═════ Input records ═════
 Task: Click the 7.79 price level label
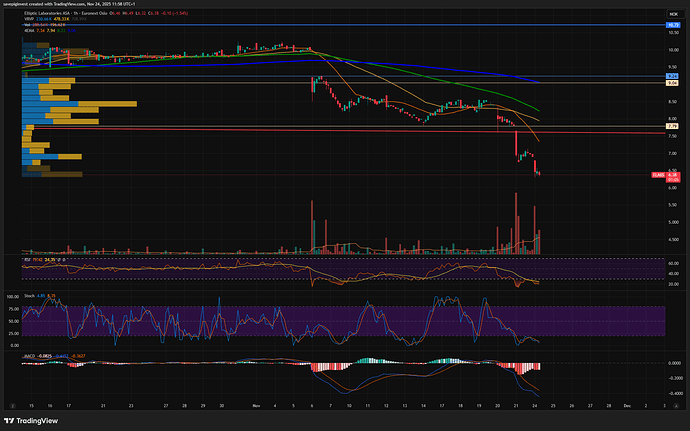[x=673, y=127]
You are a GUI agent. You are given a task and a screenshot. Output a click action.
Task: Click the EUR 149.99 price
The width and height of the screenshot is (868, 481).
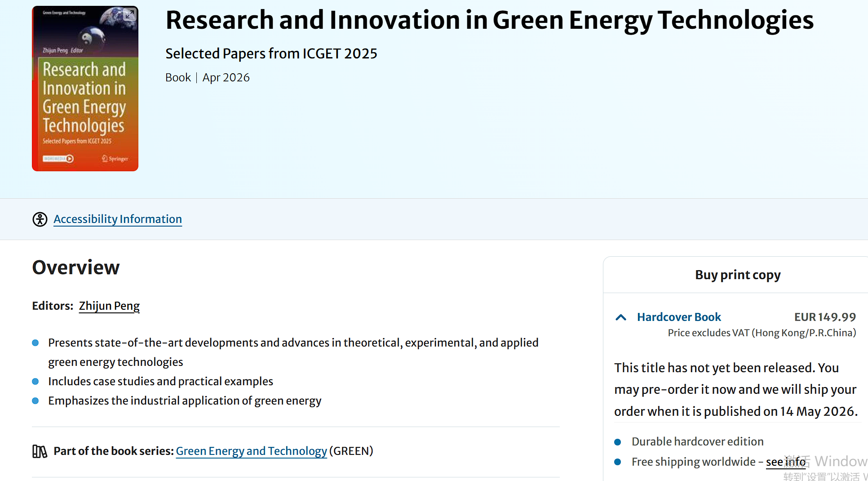(825, 317)
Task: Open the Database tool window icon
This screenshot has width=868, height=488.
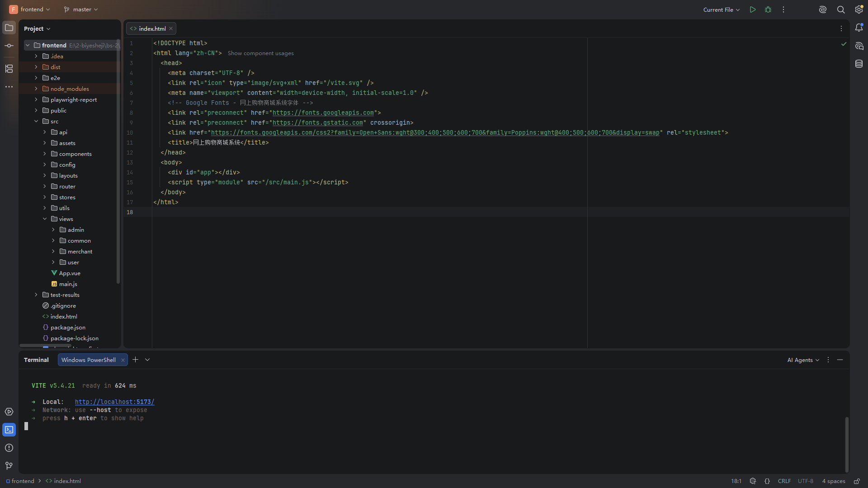Action: pos(859,64)
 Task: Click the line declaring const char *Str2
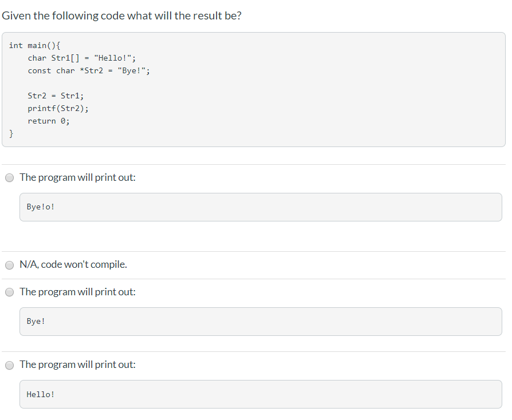89,70
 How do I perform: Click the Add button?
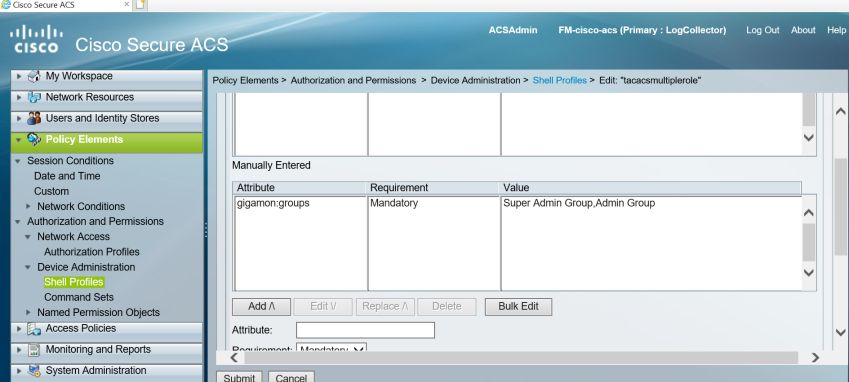point(262,306)
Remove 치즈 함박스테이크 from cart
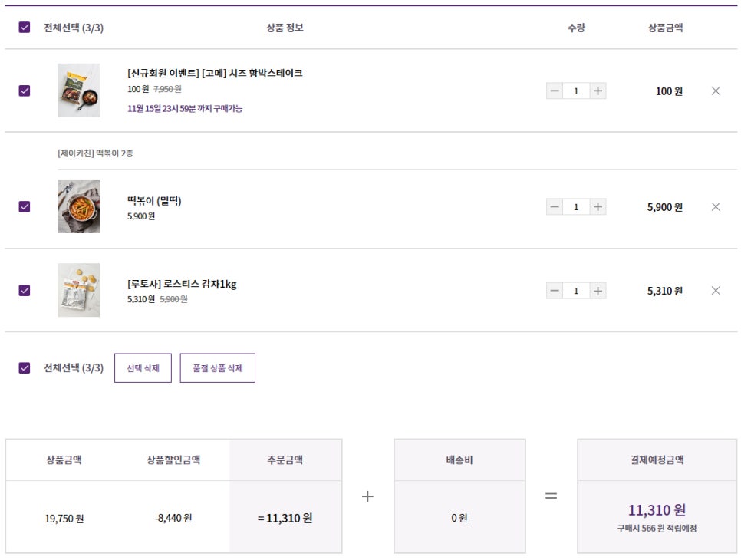 click(716, 91)
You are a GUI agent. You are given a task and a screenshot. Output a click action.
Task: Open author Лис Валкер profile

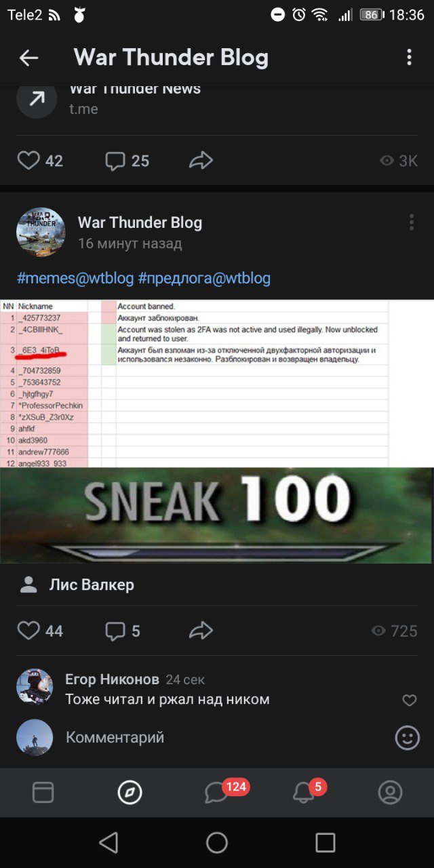[92, 585]
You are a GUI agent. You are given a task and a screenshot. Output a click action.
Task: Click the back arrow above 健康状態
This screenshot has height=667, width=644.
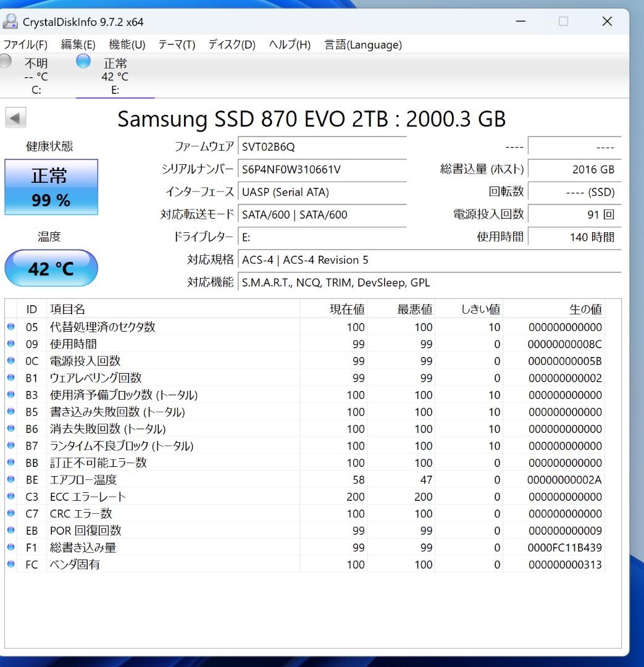click(14, 119)
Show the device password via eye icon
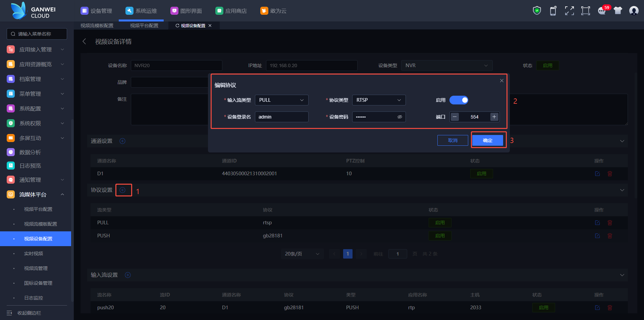 [x=399, y=117]
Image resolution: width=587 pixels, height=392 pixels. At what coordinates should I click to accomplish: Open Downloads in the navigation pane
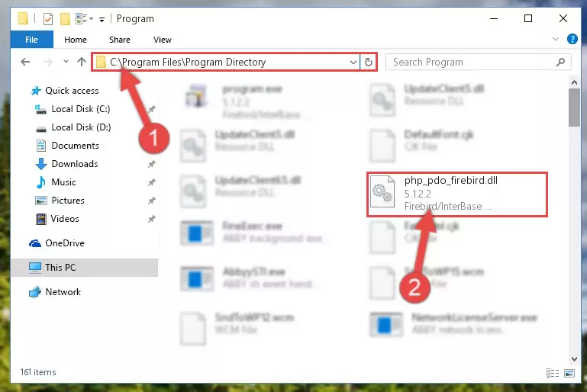click(x=75, y=164)
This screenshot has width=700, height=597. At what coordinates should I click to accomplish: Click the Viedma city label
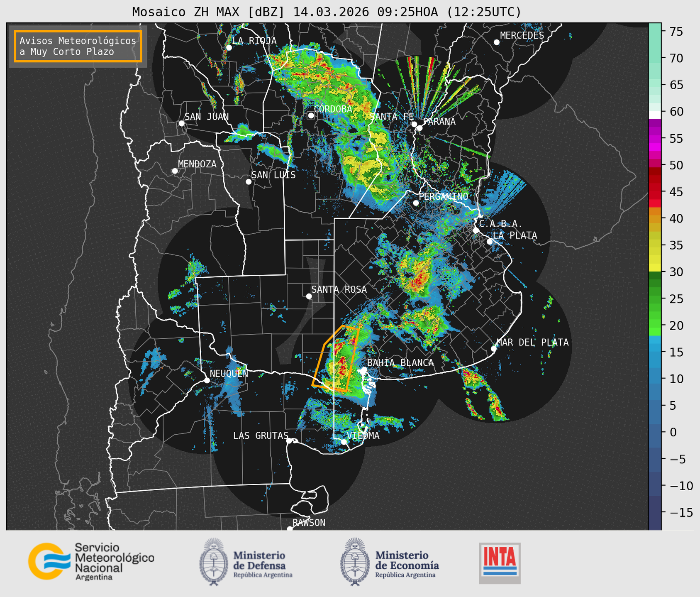363,436
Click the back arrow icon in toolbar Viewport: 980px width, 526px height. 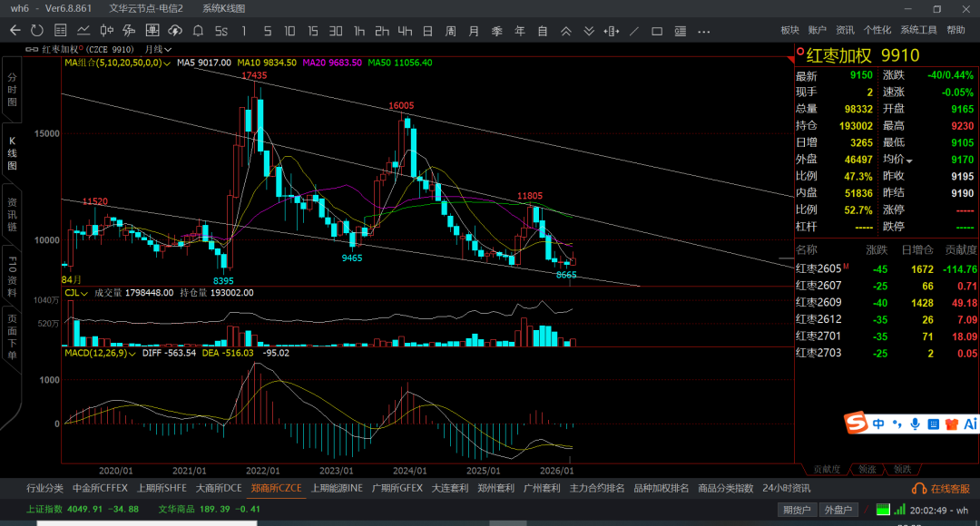click(15, 31)
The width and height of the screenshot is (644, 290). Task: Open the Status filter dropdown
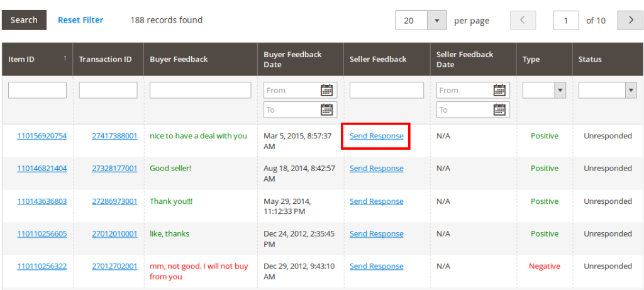pos(631,91)
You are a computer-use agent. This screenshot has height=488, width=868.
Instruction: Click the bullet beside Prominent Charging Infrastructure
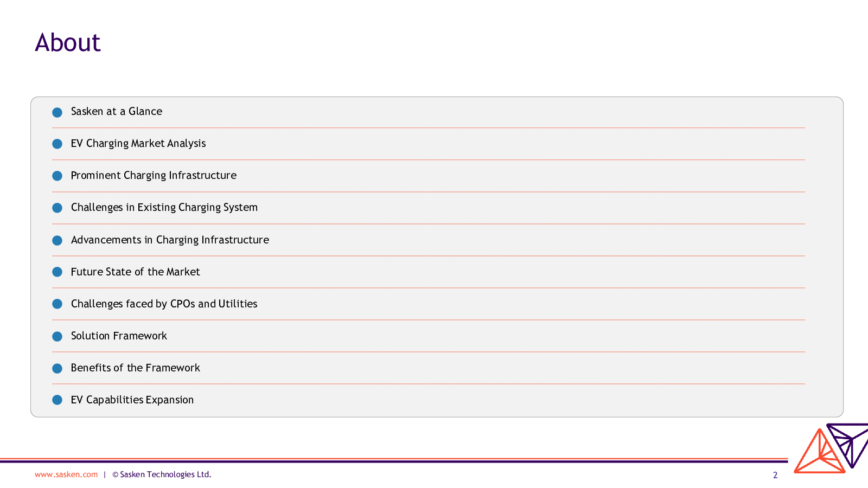coord(57,176)
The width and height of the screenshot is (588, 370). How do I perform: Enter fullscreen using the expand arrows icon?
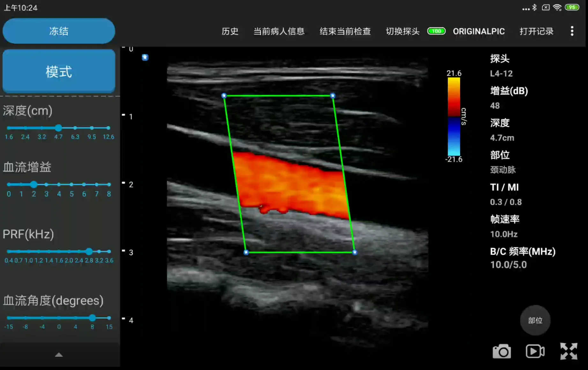coord(569,351)
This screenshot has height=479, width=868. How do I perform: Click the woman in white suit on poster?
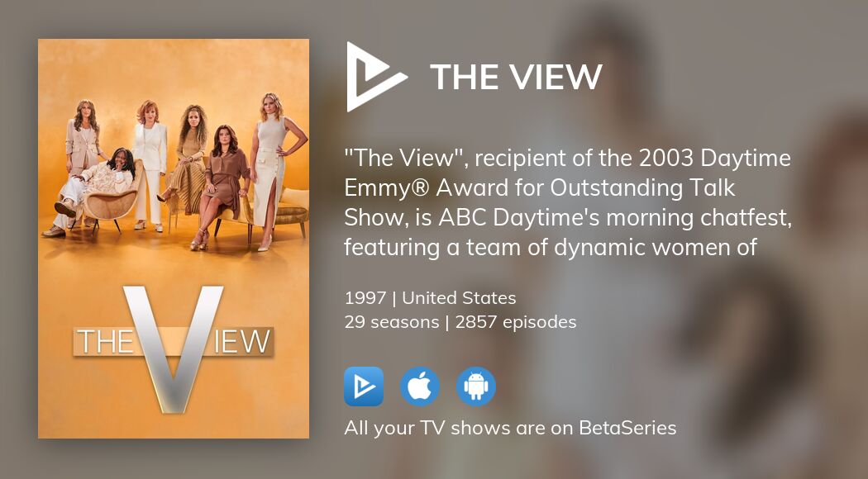pos(149,165)

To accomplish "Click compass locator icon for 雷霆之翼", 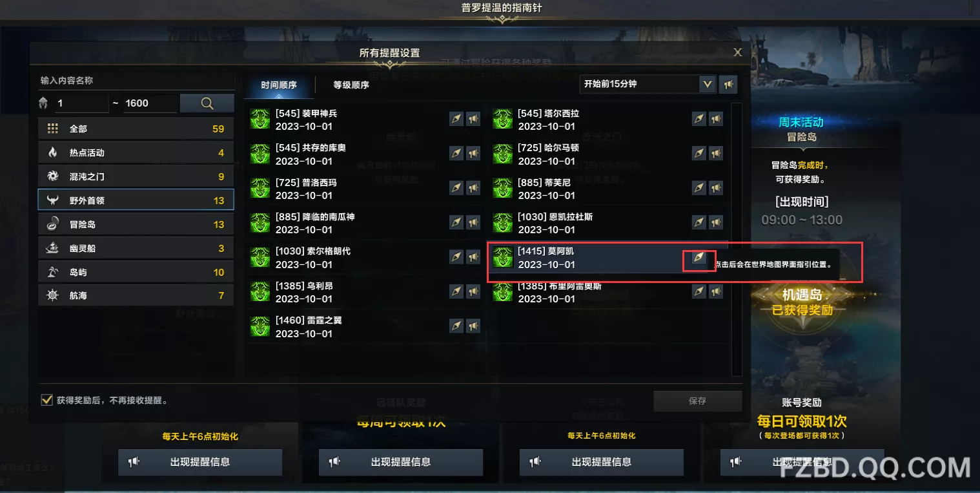I will click(456, 326).
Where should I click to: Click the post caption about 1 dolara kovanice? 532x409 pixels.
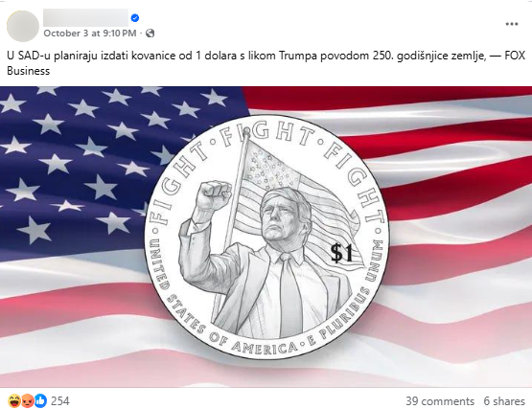(x=266, y=63)
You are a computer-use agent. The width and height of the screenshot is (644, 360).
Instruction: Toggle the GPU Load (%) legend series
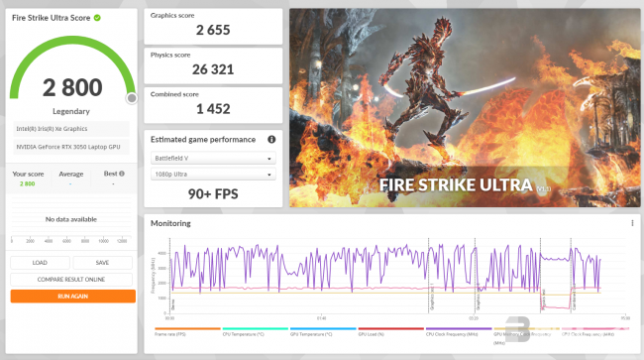tap(390, 331)
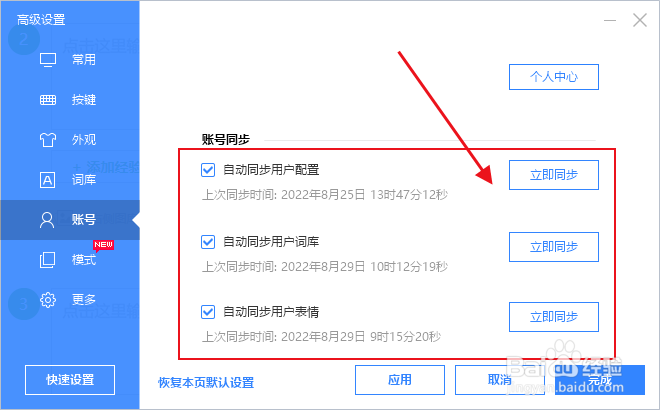This screenshot has width=660, height=410.
Task: Uncheck 自动同步用户词库 checkbox
Action: [208, 242]
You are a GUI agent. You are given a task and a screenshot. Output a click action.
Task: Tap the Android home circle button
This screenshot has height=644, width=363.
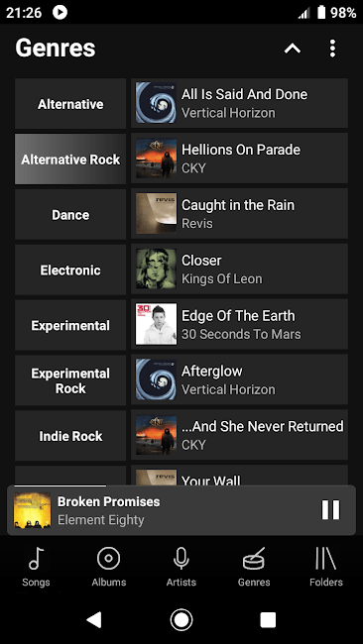tap(182, 619)
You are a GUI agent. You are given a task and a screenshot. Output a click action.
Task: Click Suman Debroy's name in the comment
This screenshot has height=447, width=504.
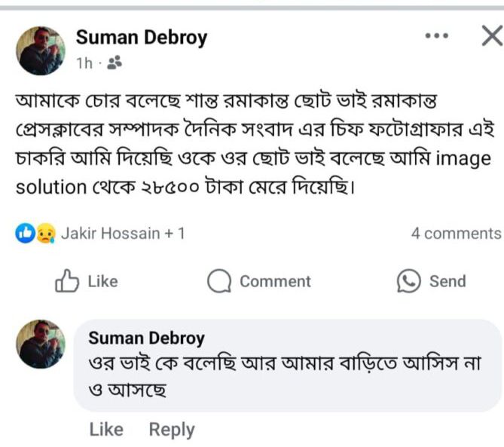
═════
**What you are asked to do**
Which lines above contain the word "computer"? Copy each of them.

**Solution to this task**
You are a computer-use agent. This screenshot has height=488, width=868.
You are a computer-use agent. The width and height of the screenshot is (644, 360).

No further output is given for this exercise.